Given task 1: In the code change below, which file holds the new get_random_uniform() function?

Document text:
========================================

AK: Introduce get_random_uniform()

This is arc4random_uniform(), but inside AK.

AK/Random.cpp

@@ -0,0 +1,31 @@
+/*
+ * Copyright (c) 2021, the SerenityOS developers.
+ *
+ * SPDX-License-Identifier: BSD-2-Clause
+ */
+
+#include <AK/Random.h>
+
+namespace AK {
+
+u32 get_random_uniform(u32 max_bounds)
+{
+    // If we try to divide all 2**32 numbers into groups of "max_bounds" numbers, we may end up
+    // with a group around 2**32-1 that is a bit too small. For this reason, the implementation
+    // `arc4random() % max_bounds` would be insufficient. Here we compute the last number of the
+    // last "full group". Note that if max_bounds is a divisor of UINT32_MAX,
+    // then we end up with UINT32_MAX:
+    const u32 max_usable = UINT32_MAX - (static_cast<u64>(UINT32_MAX) + 1) % max_bounds;
+    auto random_value = get_random<u32>();
+    for (int i = 0; i < 20 && random_value > max_usable; ++i) {
+        // By chance we picked a value from the incomplete group. Note that this group has size at
+        // most 2**31-1, so picking this group has a chance of less than 50%.

========================================

Data excerpts:

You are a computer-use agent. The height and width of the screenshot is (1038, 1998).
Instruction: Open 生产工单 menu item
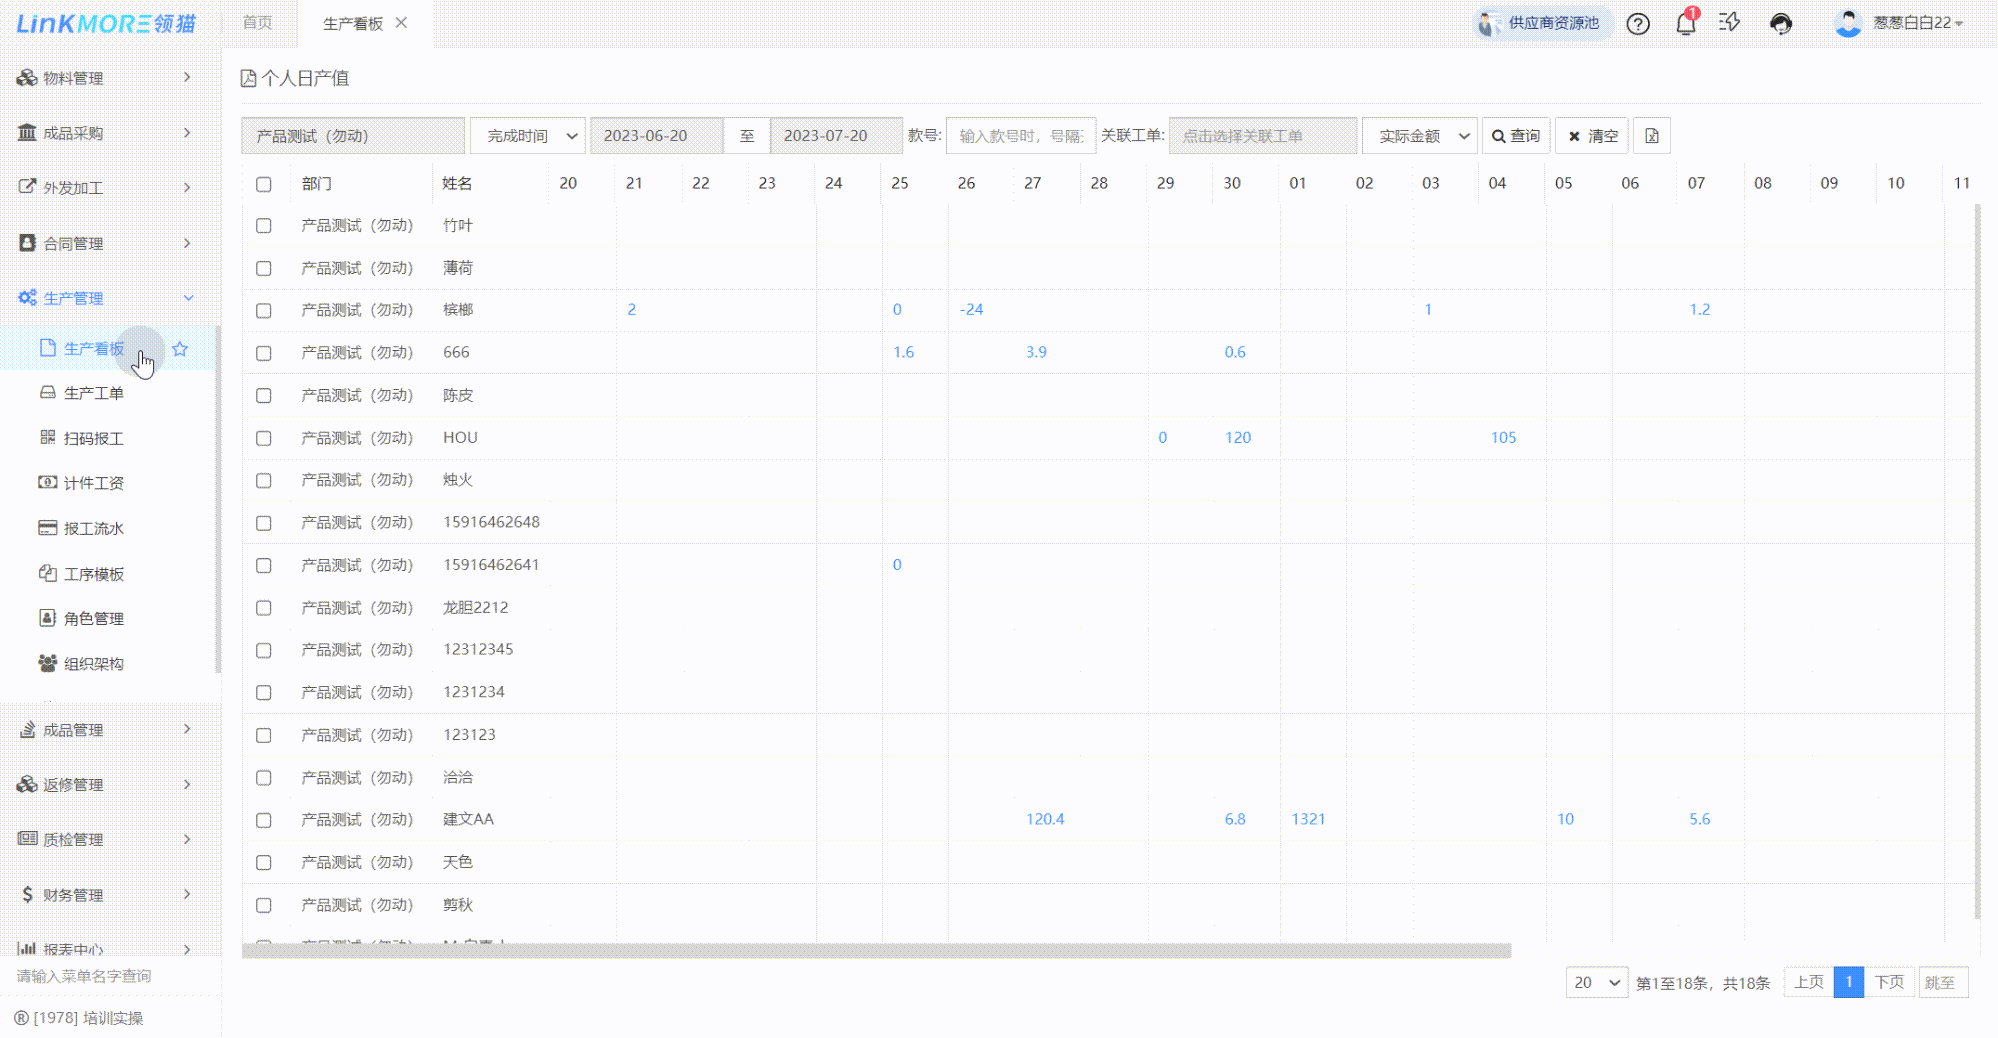click(x=93, y=393)
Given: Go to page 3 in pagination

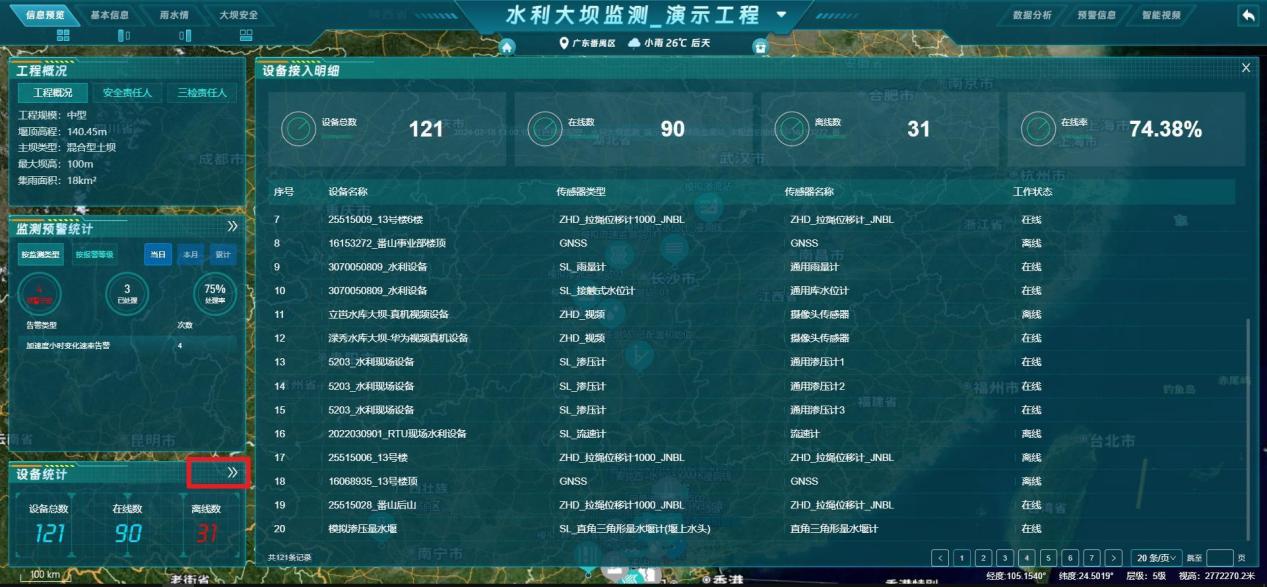Looking at the screenshot, I should point(1005,557).
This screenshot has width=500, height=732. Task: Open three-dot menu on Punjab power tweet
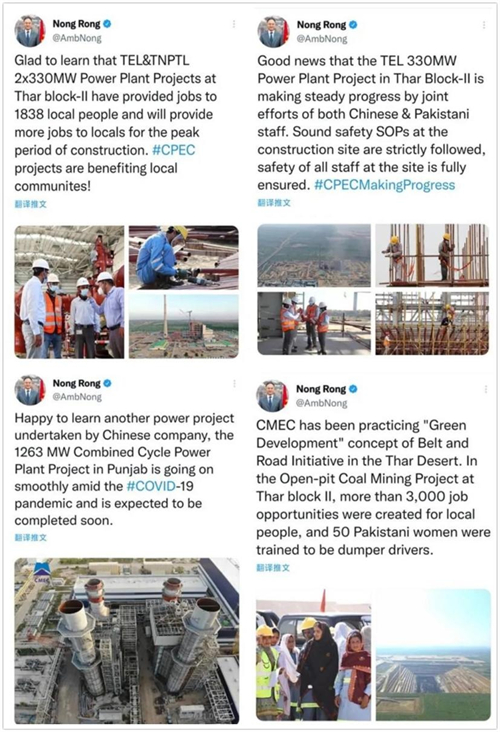click(234, 384)
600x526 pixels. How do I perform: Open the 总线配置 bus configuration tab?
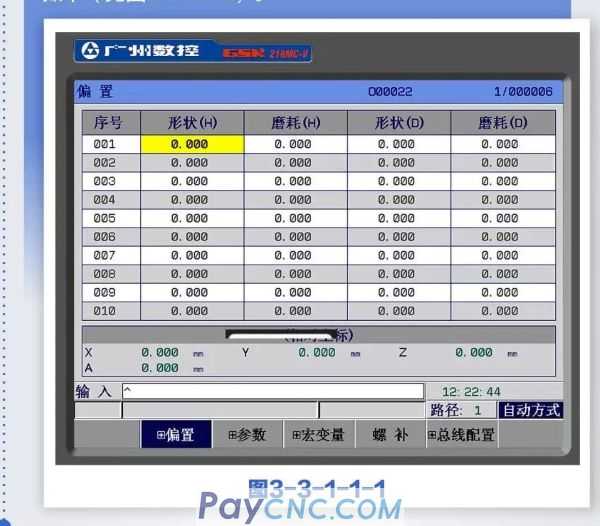[461, 435]
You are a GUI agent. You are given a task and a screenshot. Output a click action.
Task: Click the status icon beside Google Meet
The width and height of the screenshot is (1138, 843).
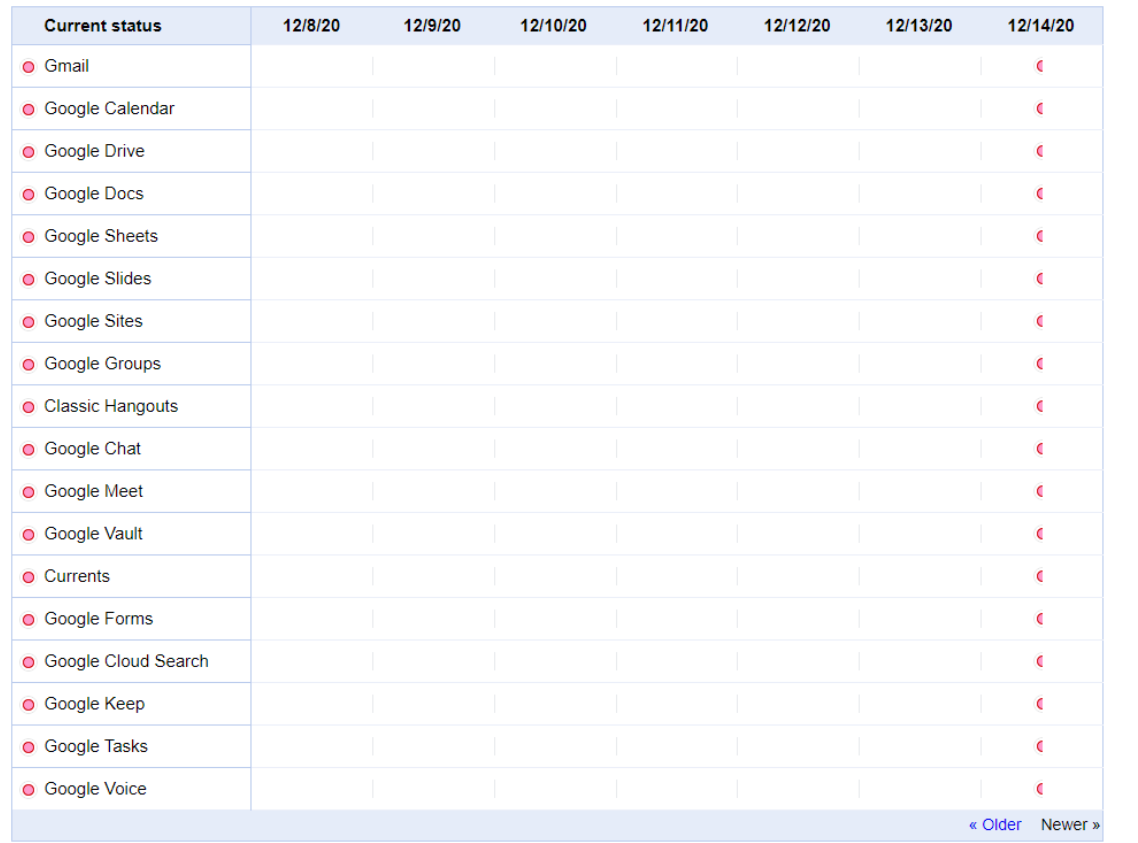click(29, 492)
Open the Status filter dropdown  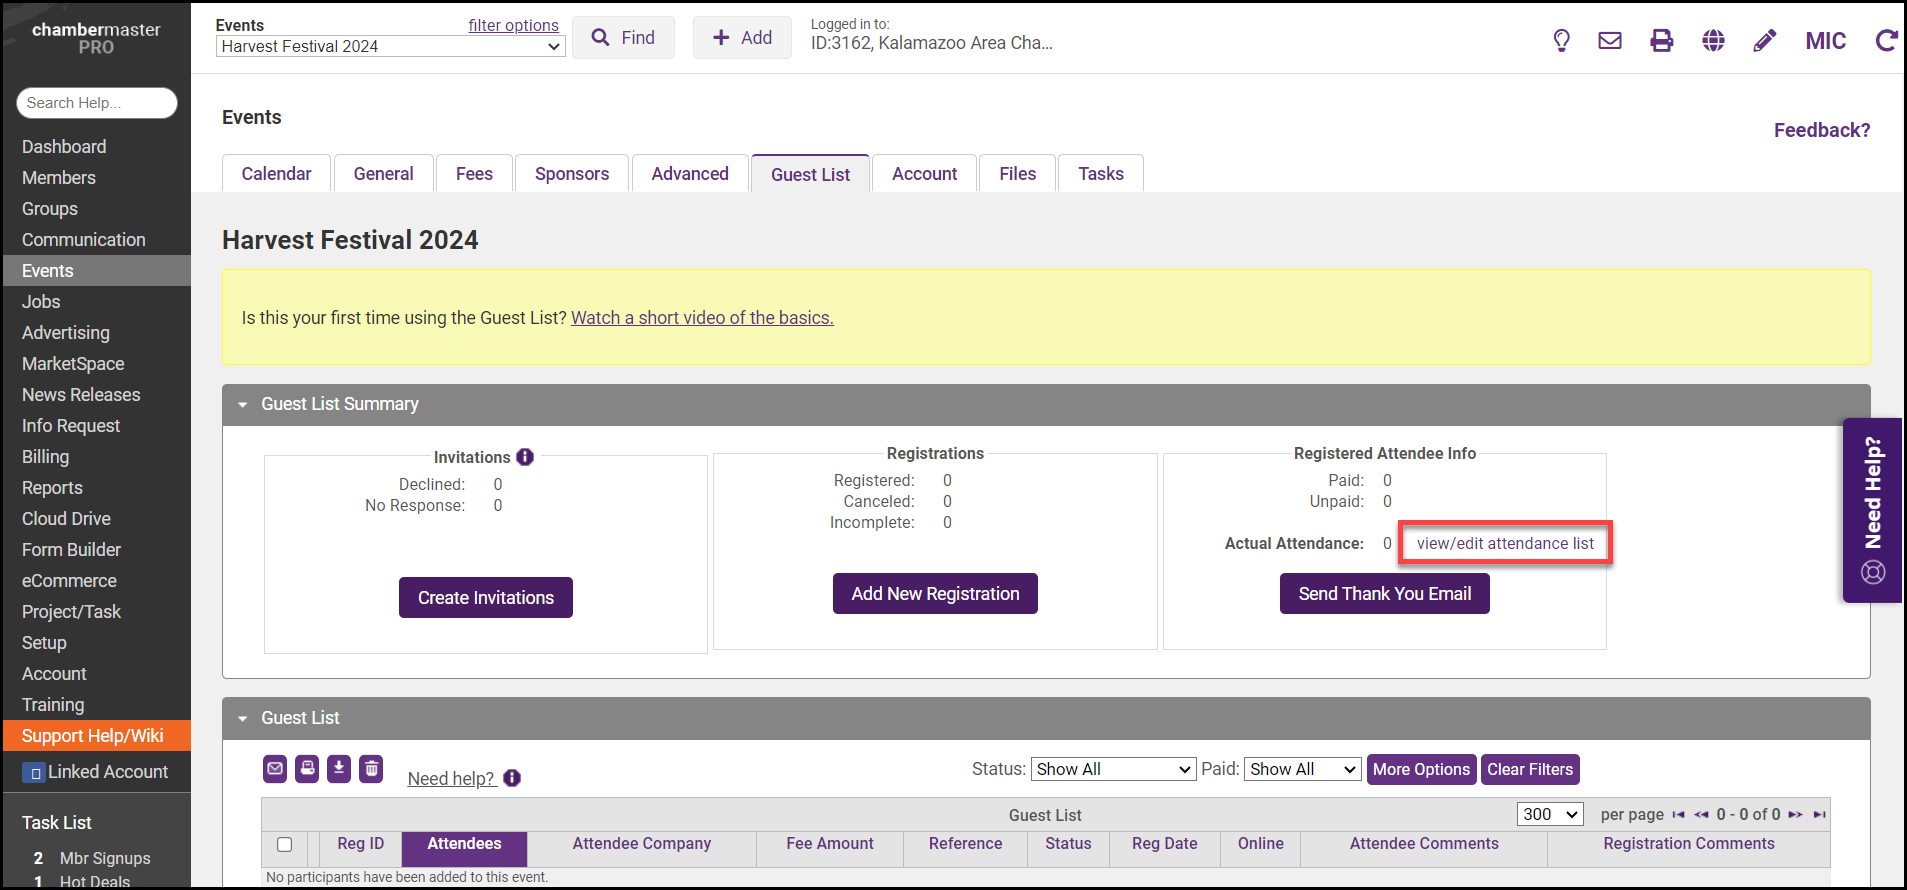(1113, 769)

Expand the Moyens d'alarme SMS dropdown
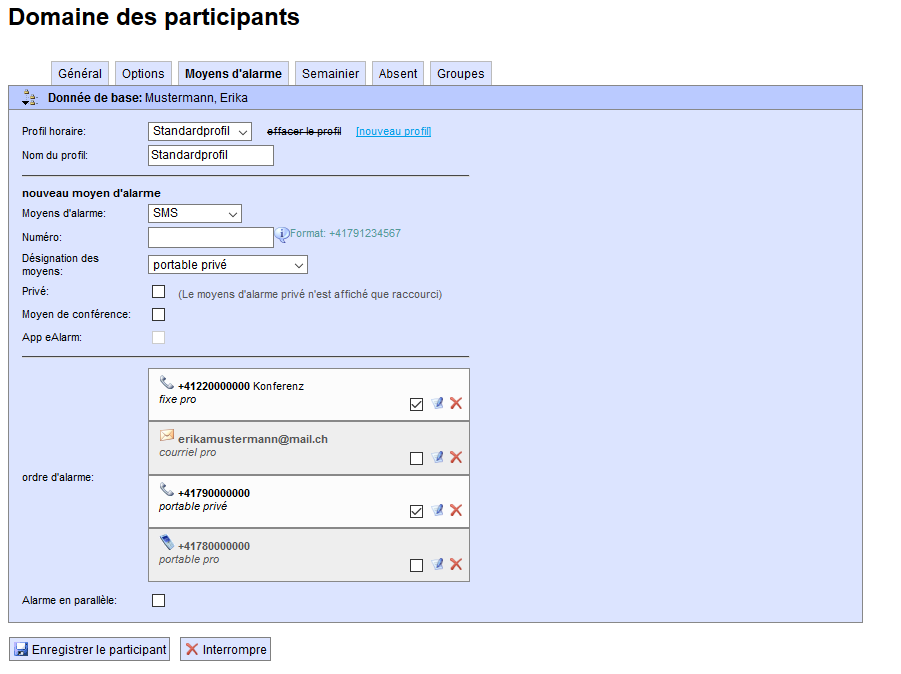(195, 213)
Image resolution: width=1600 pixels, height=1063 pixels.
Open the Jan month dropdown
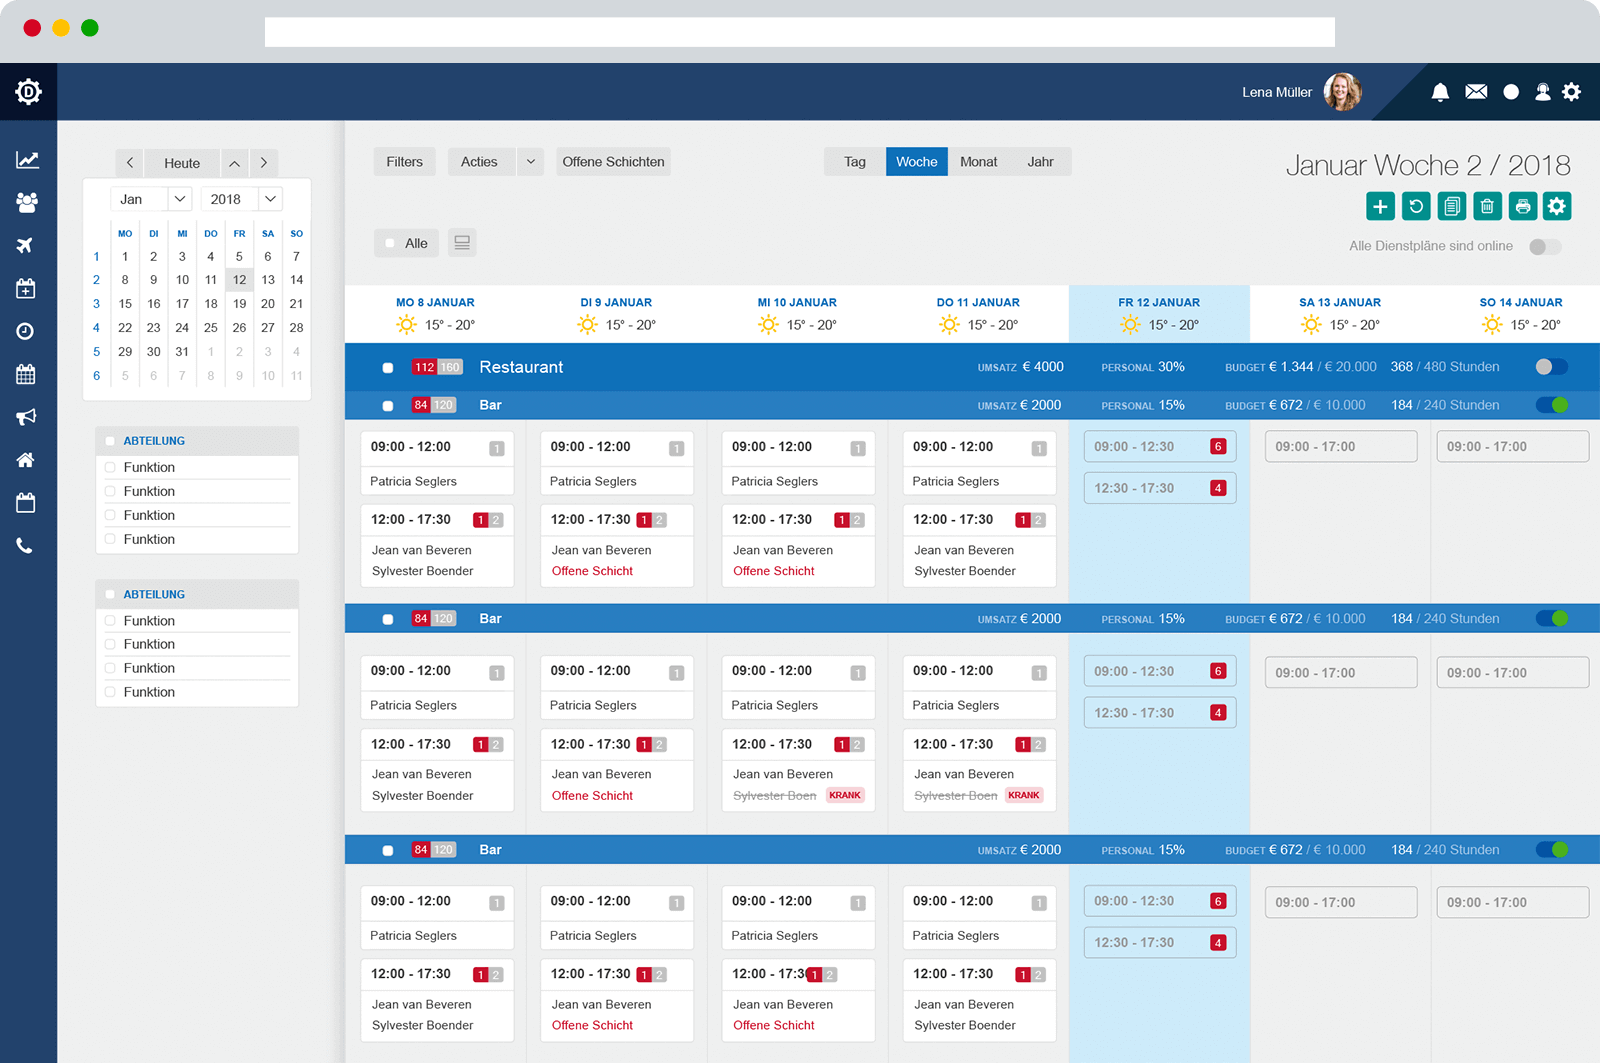(151, 199)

========================================

Given task 2: Turn everything in the records, from their first line down to the line containing "Looking at the", into a Markdown table with two columns, Row and Line. Skip blank lines and leave out the pictures.

Complete answer 1: AK/Random.cpp

Complete answer 2:
| Row | Line |
|---|---|
| 1 | You are a computer-use agent. The height and width of the screenshot is (1038, 1998). |
| 2 | Instruction: Open 生产工单 menu item |
| 3 | click(x=93, y=393) |
| 4 | Given: Go to page 3 in pagination |
| 5 | Looking at the screenshot, I should point(1005,557). |